Professor Adrian Hayday co-founded GammaDelta Therapeutics in 2016 and brings with him a lifetime of research experience as one of the leading academics to uncover the unique properties of γδ T-cells. He began studying immunology in 1982 at MIT, where he and his colleagues first described the wholly unanticipated T-cell receptor gamma chain genes. Establishing that γδ T-cells are distinct from conventional T-cells, Professor Hayday and his colleagues demonstrated that γδ T-cells generate rapid responses to tissue dysregulation to monitor tissue integrity, rather than showing highly specific responses to pathogens, as is the case for conventional T and B cells.
Over the course of his career, Professor Hayday has authored over 200 papers, the majority of which are original research contributions. He has received many awards, including the William Clyde deVane Medal, Yale College’s highest honour for scholarship and teaching, an honorary fellowship from King’s College London, and the King’s College Business Award. He was elected to lead the British Society of Immunology (2005-09), and is an elected fellow of the Academy of Medical Sciences and of the Royal Society.
Professor Hayday has chaired the American Cancer Society grants panel; the Wellcome Trust Infection and Immunity Board, and Cancer Research UK’s science committee, and he has been advisor for many institutions including Institut Pasteur, the Max Planck Institute, and Kyoto University. In the biopharmaceutical space, he co-founded biotech company ImmunoQure, and was a member of MedImmune’s Science Advisory Board.

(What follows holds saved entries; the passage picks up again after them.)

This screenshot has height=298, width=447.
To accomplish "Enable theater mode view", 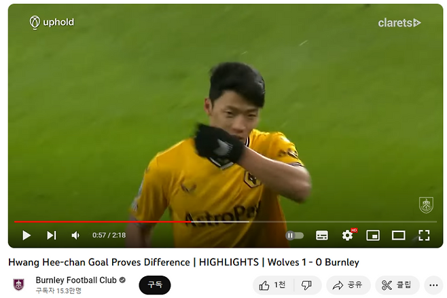I will (x=398, y=236).
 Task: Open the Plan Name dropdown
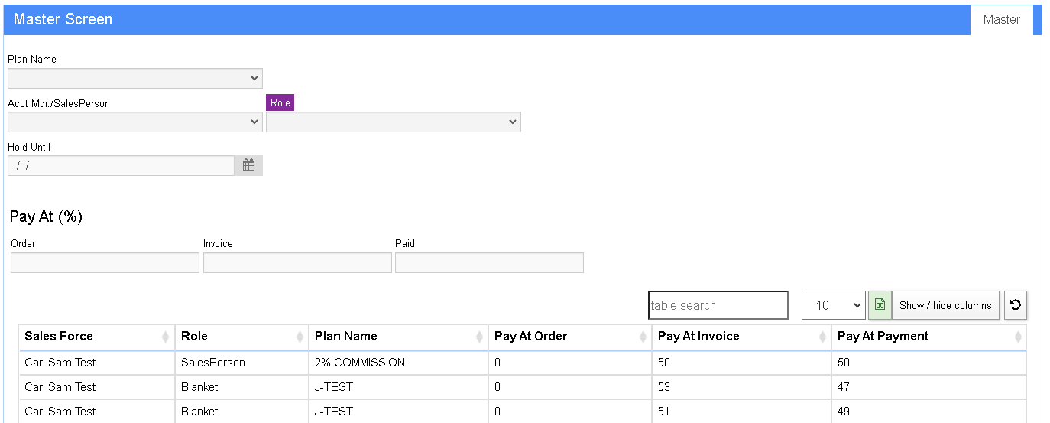pos(134,78)
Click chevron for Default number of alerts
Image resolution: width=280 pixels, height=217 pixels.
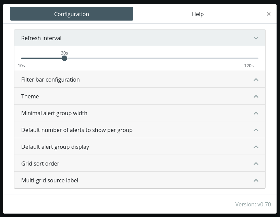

He trained in Biochemistry at the University of Cambridge and obtained a PhD in Molecular Virology from Imperial College London. He is currently a Professor of Immunobiology at King’s College London, a Clinical Academic Group leader at King’s Health Partners, and Group Leader at the Francis Crick Institute where he is an Assistant Research Director. He was also until 2019 the lead-investigator of a Wellcome Trust-supported, multi-centre, high-throughput phenotypic screening programme to identify novel genetic regulators of the immune system.